= Brief =
Go through the entries below, tally each line that has the word "screenshot", and give only the total.

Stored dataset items
..............................

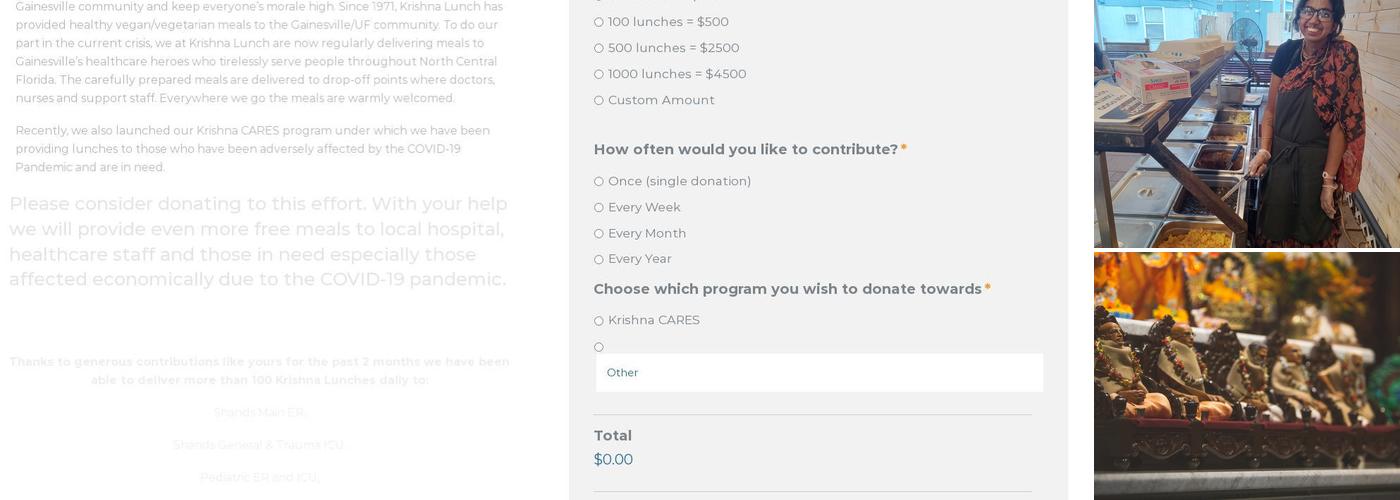Viewport: 1400px width, 500px height.
Task: Open the photo of the woman serving food
Action: 1246,122
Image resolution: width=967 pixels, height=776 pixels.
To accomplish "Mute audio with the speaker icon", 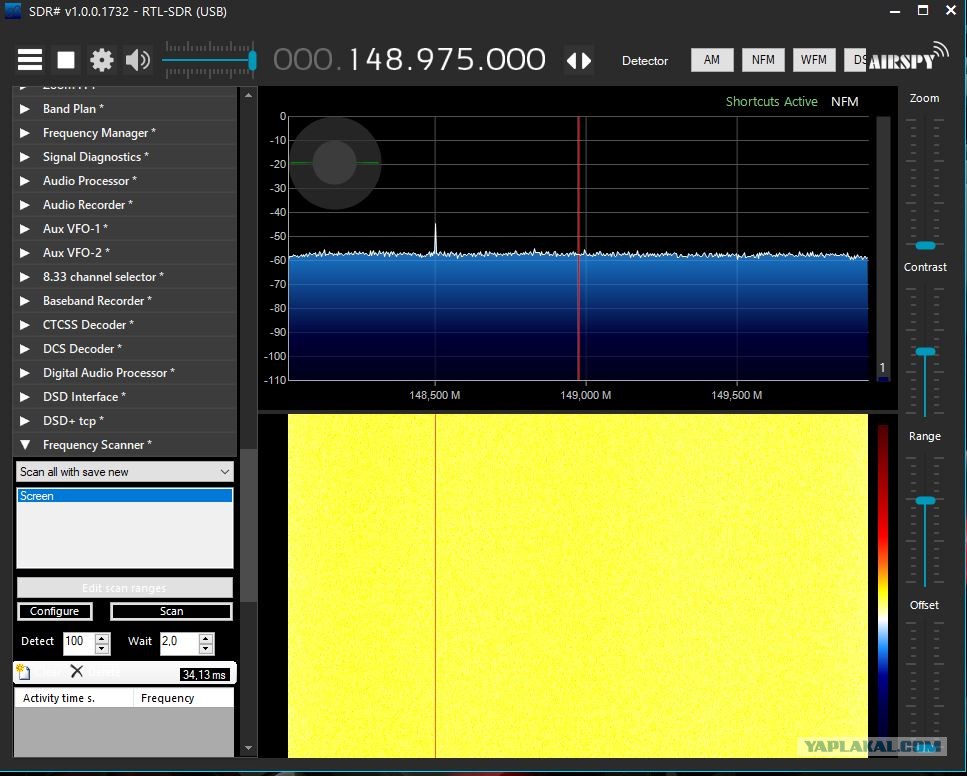I will pos(138,60).
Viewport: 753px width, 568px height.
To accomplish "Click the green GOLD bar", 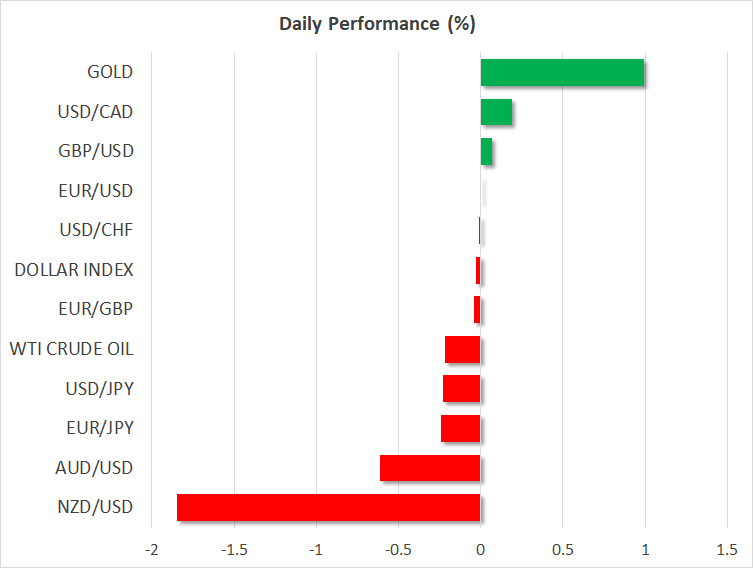I will [562, 73].
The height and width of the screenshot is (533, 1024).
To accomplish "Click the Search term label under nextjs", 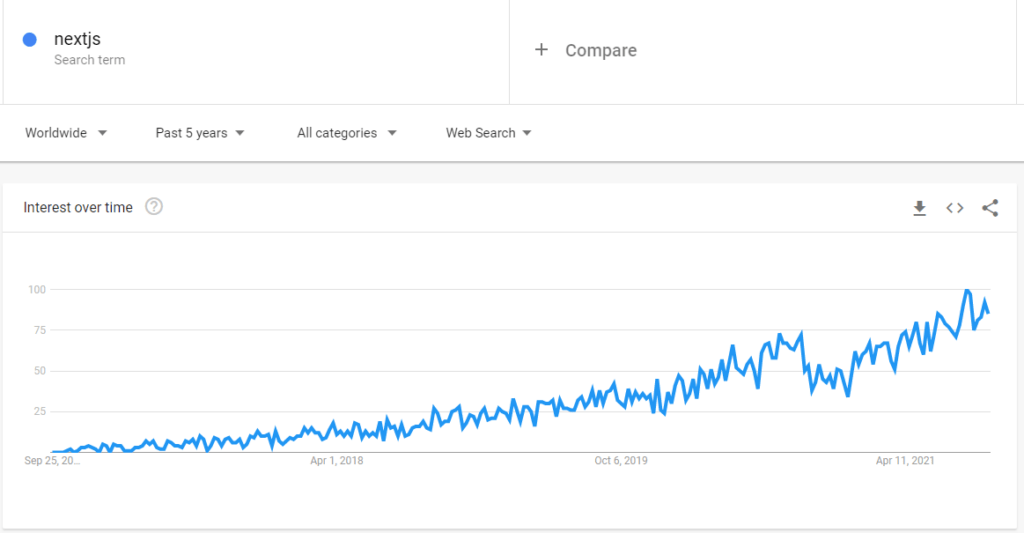I will point(89,59).

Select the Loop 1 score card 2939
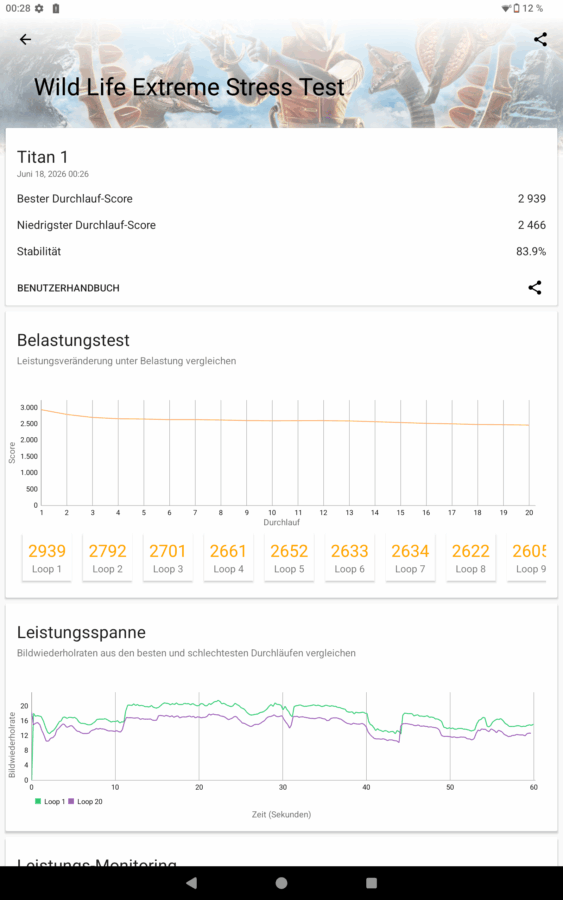coord(46,558)
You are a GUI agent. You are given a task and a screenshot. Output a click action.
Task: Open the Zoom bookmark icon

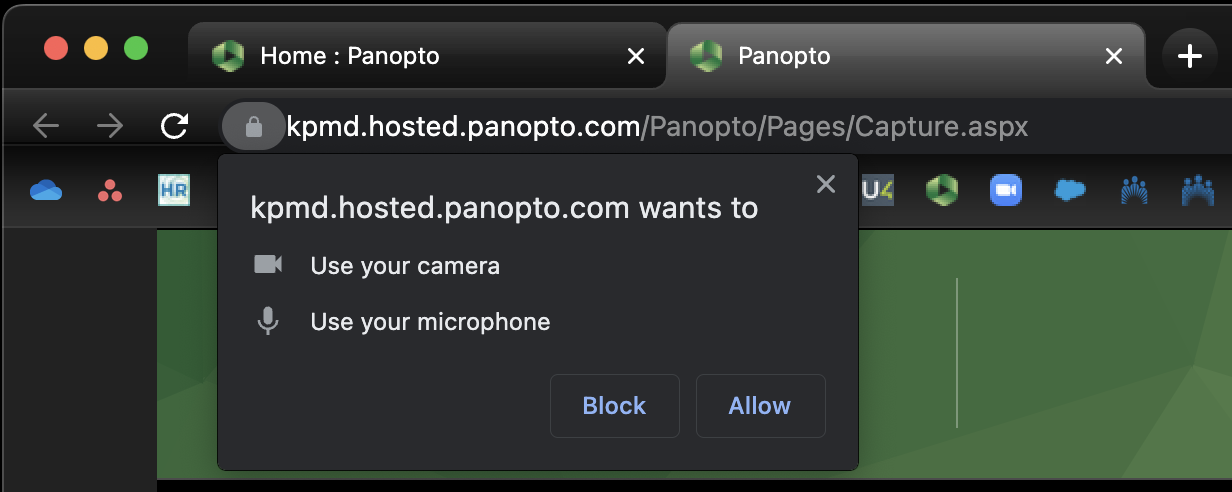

..............................

= Answer to this problem =
2